* **Exercício proposto A**: Converta em tabela Markdown, com as colunas Número e Linha, o trecho das linhas de dados abaixo que começa na linha que contém "At what coordinates" e termina na que contém "Switch to the Serviços Diversos tab", ambas incluídas. Omita as linhas em branco.
___ Trecho do texto
Vladimir Safatle leva o ouvinte para universos sonoros distintos uns dos outros em seu novo disco. “Tempo Tátil”, álbum do pianista e professor de filosofia da USP que sai agora, traz versos de um poema sobre os mortos no Holocausto, pianos que começam e param inadvertidamente, falas de um pregador de rua dos Estados Unidos, crescendos de violino que serviriam como trilha para um suspense e até uma mensagem de áudio de WhatsApp da filha de Safatle.

Em parte instrumentais e em parte cantadas, as 13 faixas do disco são repletas de referências extra-musicais e têm estruturas que fogem ao formato tradicional da canção, de versos e refrões —o álbum se insere na tradição de música de vanguarda dos compositores americanos Morton Feldman, John Cage e Steve Reich. Questionar o formato da canção era mesmo a intenção do pianista.

“A música brasileira se estruturou em larga medida em torno da forma canção. É a música que se discute na universidade, que se ouve, a forma musical da nossa experiência nacional ”, afirma Safatle, reconhecendo a importância de compositores como Chico Buarque e Caetano Veloso.

“Mas tem uma configuração singular dentro desse tipo de acesso. É como se a música de concerto não existisse para a sociedade brasileira, pura e simplesmente.”

Vladimir Safatle, filósofo e pianista, em foto de divulgação do disco "Tempo Tátil"
Vladimir Safatle, filósofo e pianista, em foto de divulgação do disco "Tempo Tátil" - Alexandre Nunis

Para o pianista, embora o país tenha uma tradição de música contemporânea vinculada a espaços de concerto —a exemplo da pioneira da música eletrônica Jocy de Oliveira—, este tipo de experiência não criou uma presença forte no imaginário cultural brasileiro.

“É uma questão interessante a se colocar num país que se diz muito musical, como o Brasil. É como se a crônica fosse a única forma de um sistema literário", compara.

Composto ao longo de dez anos, entre 2008 e 2018, “Tempo Tátil” leva a um patamar mais radical as experimentações que começaram em seu primeiro disco, “Músicas de Superfície”, em que Safatle acompanhava ao piano a voz versátil de Fabiana Lian.

A cantora, segundo o site da gravadora, interpretava as letras “pela fonética e não pelo sentido das palavras”. Definições à parte, "Músicas de Superfície", lançado há dois anos, é um álbum mais acessível se comparado ao atual.
______
___ Trechos das linhas
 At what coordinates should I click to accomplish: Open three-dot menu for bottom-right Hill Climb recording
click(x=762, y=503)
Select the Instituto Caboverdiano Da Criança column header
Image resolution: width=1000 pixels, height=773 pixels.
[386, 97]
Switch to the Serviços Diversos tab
______
___ Trechos das linhas
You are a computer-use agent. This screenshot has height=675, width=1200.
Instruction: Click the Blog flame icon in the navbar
______
* **Exercício proposto B**:
Responda, com base no texto sobre o disco "Tempo Tátil" acima:
(i) Quantas faixas tem o disco?
(ii) Entre que anos o disco foi composto?
(iii) Quem cantava no primeiro disco, "Músicas de Superfície"?

* **Resultado correto A**:
| Número | Linha |
|---|---|
| 1 |  At what coordinates should I click to accomplish: Open three-dot menu for bottom-right Hill Climb recording |
| 2 | click(x=762, y=503) |
| 3 | Select the Instituto Caboverdiano Da Criança column header |
| 4 | Image resolution: width=1000 pixels, height=773 pixels. |
| 5 | [386, 97] |
| 6 | Switch to the Serviços Diversos tab |

* **Resultado correto B**:
(i) 13 faixas.
(ii) Entre 2008 e 2018.
(iii) Fabiana Lian.